RECORDS SUPPLIED START
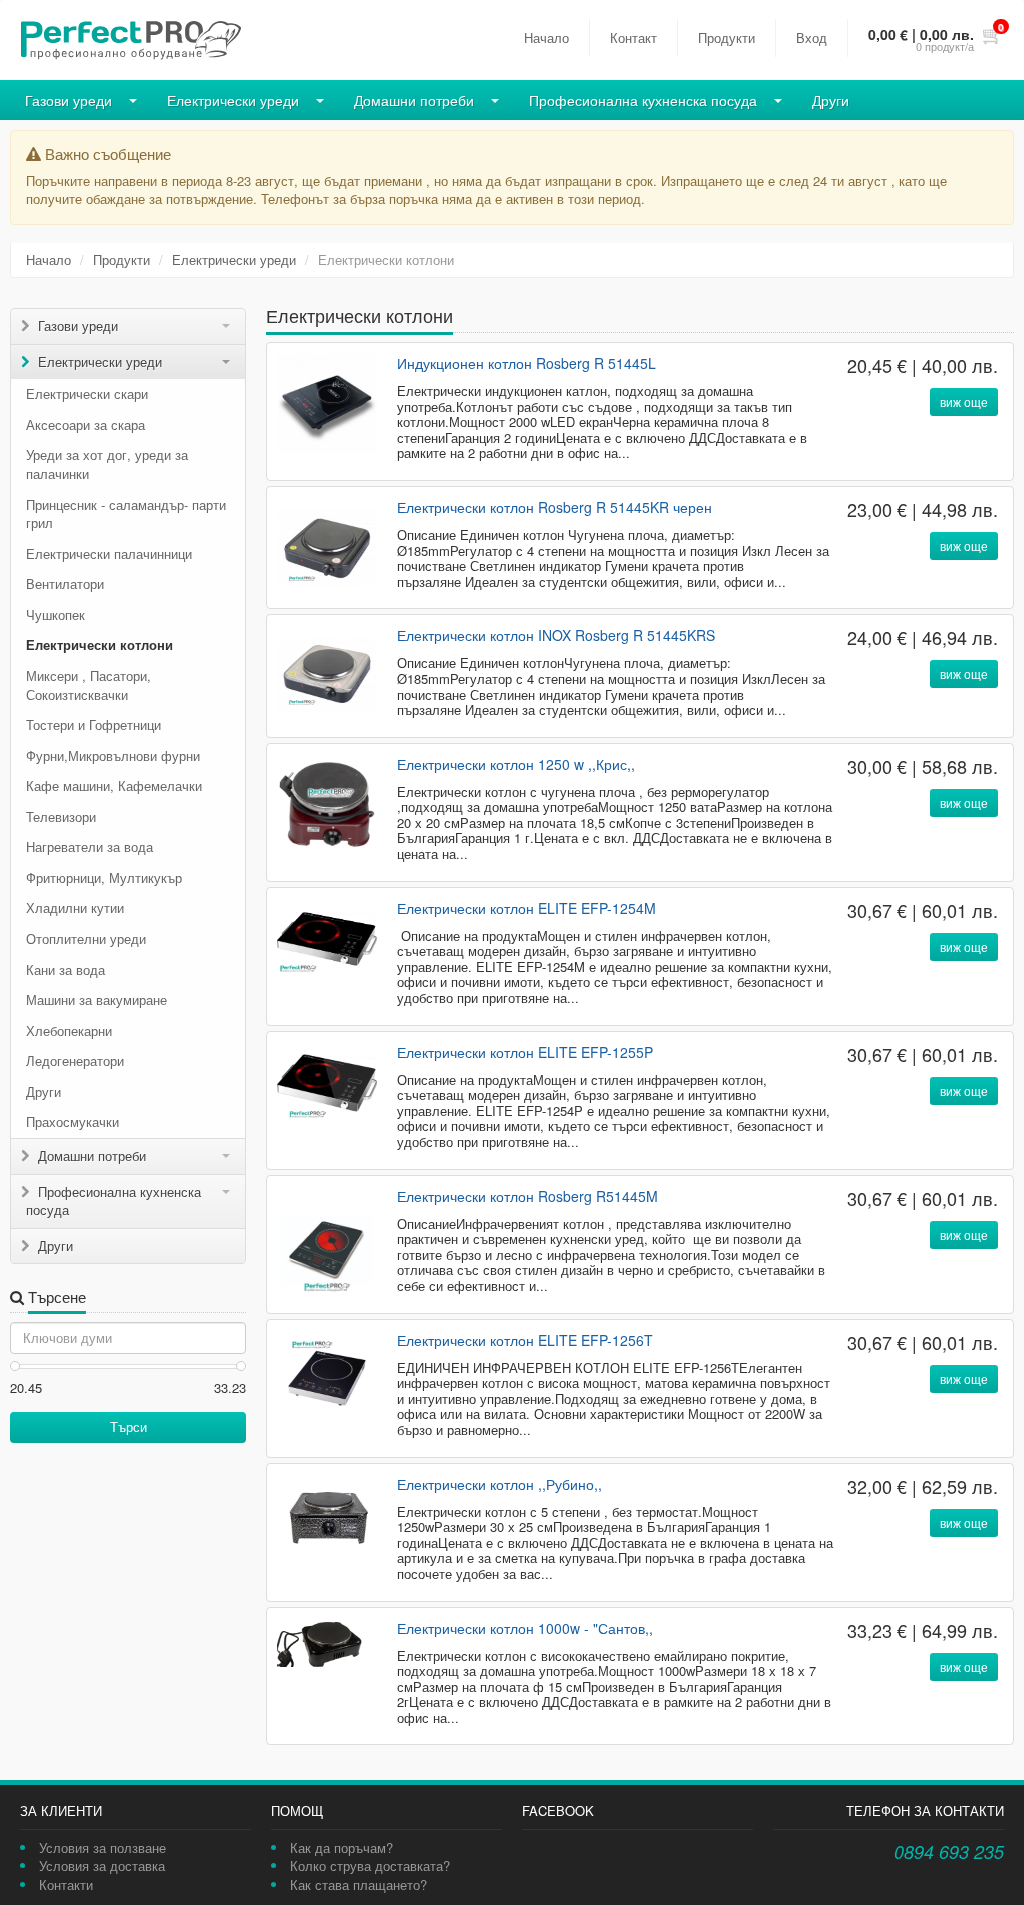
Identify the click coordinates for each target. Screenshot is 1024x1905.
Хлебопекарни (69, 1030)
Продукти (726, 37)
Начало (546, 37)
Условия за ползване (102, 1847)
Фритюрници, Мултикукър (104, 877)
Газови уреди (68, 100)
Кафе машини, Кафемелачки (114, 785)
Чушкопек (55, 614)
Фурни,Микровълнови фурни (113, 755)
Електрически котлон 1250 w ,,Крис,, (516, 764)
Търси (128, 1426)
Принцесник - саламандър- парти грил (126, 514)
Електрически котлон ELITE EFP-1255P (525, 1052)
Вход (811, 37)
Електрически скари (87, 393)
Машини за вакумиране (96, 999)
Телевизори (61, 816)
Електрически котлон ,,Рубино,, (499, 1484)
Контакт (633, 37)
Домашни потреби (414, 100)
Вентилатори (65, 583)
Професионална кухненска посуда (643, 100)
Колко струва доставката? (370, 1865)
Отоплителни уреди (86, 938)
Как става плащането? (358, 1884)
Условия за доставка (102, 1865)
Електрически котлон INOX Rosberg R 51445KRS (556, 635)
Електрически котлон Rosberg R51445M (527, 1196)
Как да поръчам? (341, 1847)
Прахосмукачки (72, 1121)
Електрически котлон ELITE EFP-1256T (525, 1340)
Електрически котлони (99, 644)
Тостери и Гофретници (93, 724)
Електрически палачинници (109, 553)
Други (830, 100)
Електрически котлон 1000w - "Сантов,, (525, 1628)
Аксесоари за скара (85, 424)
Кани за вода (65, 969)
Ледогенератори (75, 1060)
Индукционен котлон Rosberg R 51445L (526, 363)
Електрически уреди (233, 100)
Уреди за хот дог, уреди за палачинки (107, 464)
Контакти (66, 1884)
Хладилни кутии (75, 907)
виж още (964, 401)
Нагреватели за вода (89, 846)
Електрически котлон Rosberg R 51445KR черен (554, 507)
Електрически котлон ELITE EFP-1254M (526, 908)
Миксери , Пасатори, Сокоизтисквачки (88, 685)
RECORDS SUPPLIED END
◆ PROBLEM TO SOLVE
The word to find is "Rosberg". Copy every line of the records that holds it.

◆ TASK SOLUTION
Електрически котлон INOX Rosberg R 51445KRS (556, 635)
Електрически котлон Rosberg R51445M (527, 1196)
Индукционен котлон Rosberg R 51445L (526, 363)
Електрически котлон Rosberg R 51445KR черен (554, 507)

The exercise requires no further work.